Source document:

Sunday, October 21, 2007

October Surprise: Halloween Bad Movie Day!

This past Saturday's Bad Movie Day had a modest turnout, mostly due to typical change-of-season illnesses, but the smaller audience did little to blunt the pain caused by our Halloween-themed Bad Movie lineup.

Attendees of Bad Movie Day rarely show up at the same time, so the first few films shown are always casually background affairs. We started things off light with a quick screening of Manos: The Hands of Fate, now apparently tying with Plan Nine From Outer Space for the title of Worst Film Ever Made. This eased us into the 1986 Trick or Treat starring Marc "Skippy from Family Ties" Price, a lovely little cautionary tale about a pre-Columbine social outcast who turns to heavy metal music to escape peer abuse, but then opts out of a crazed shooting spree and decides to fight a electric-powered rock star demon instead. Trick or Treat was apparently so good, the remade it (see: completely ripped it off) three years later as the guilty pleasure Shocker.

By five o'clock, the victims had assembled, and it was time to get dirty. First up was the warm-up film Bats, starring Lou "What the fuck happened to my career" Diamond Phillips as the redneck sherriff in charge of save his sleepy southern town from an army of government-project gentically-engineered super-intelligent killer bats. Just remember to keep telling yourself, "This film cost forty million dollars, this film cost forty million dollars..."

Required tasks:
(a) Copy the stretch from "Attendees of Bad" through "guilty pleasure Shocker." in the Bad Movie Day post, changing "guilty pleasure" to "cult favorite".
(b) According to the Bad Movie Day post, what role does Lou Diamond Phillips play in Bats?

Dataset excerpt:

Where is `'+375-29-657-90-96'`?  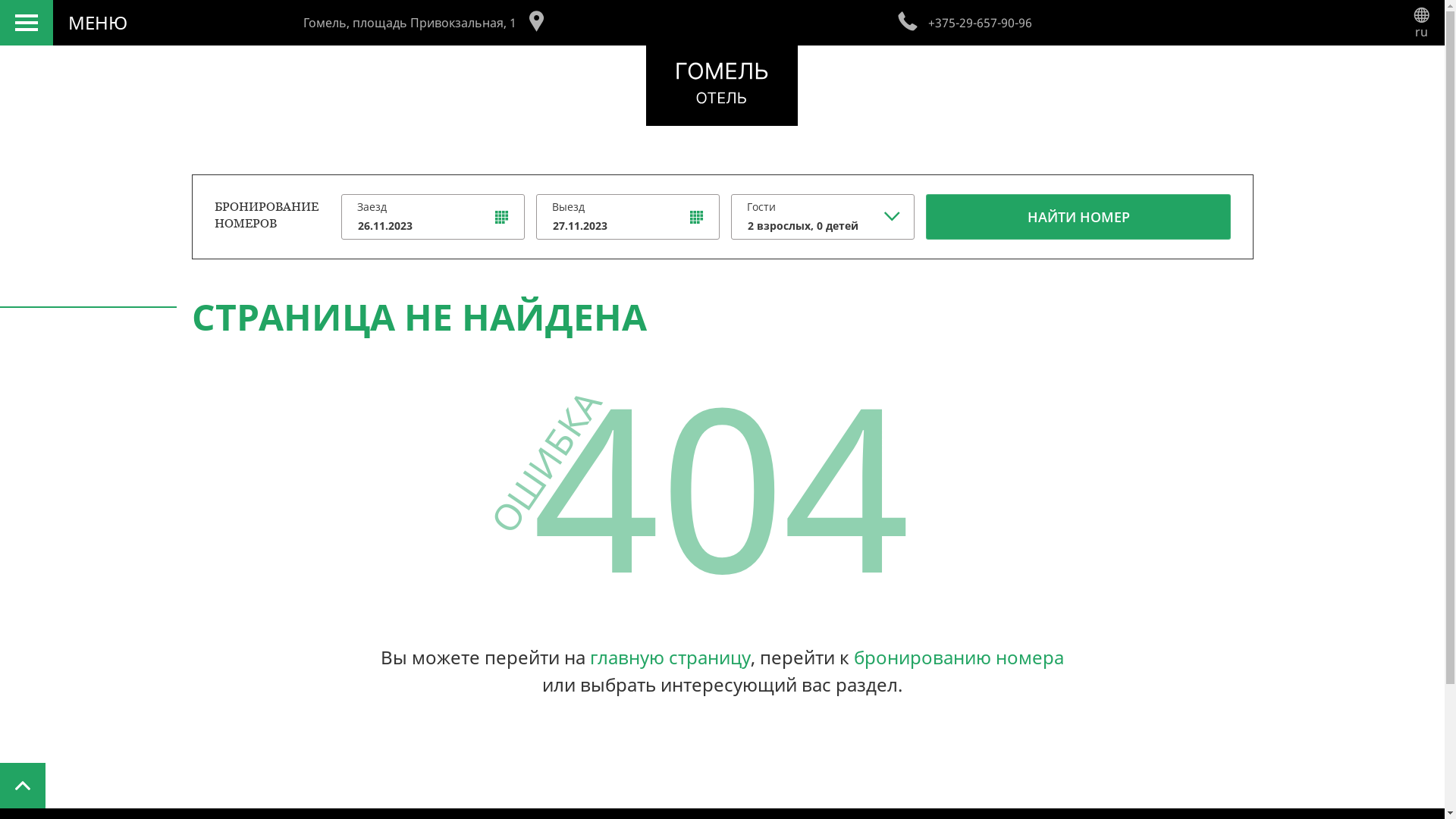 '+375-29-657-90-96' is located at coordinates (956, 23).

Response list:
(a)
Attendees of Bad Movie Day rarely show up at the same time, so the first few films shown are always casually background affairs. We started things off light with a quick screening of Manos: The Hands of Fate, now apparently tying with Plan Nine From Outer Space for the title of Worst Film Ever Made. This eased us into the 1986 Trick or Treat starring Marc "Skippy from Family Ties" Price, a lovely little cautionary tale about a pre-Columbine social outcast who turns to heavy metal music to escape peer abuse, but then opts out of a crazed shooting spree and decides to fight a electric-powered rock star demon instead. Trick or Treat was apparently so good, the remade it (see: completely ripped it off) three years later as the cult favorite Shocker.

(b) He plays the redneck sheriff in charge of saving his sleepy southern town from an army of genetically engineered, super-intelligent killer bats.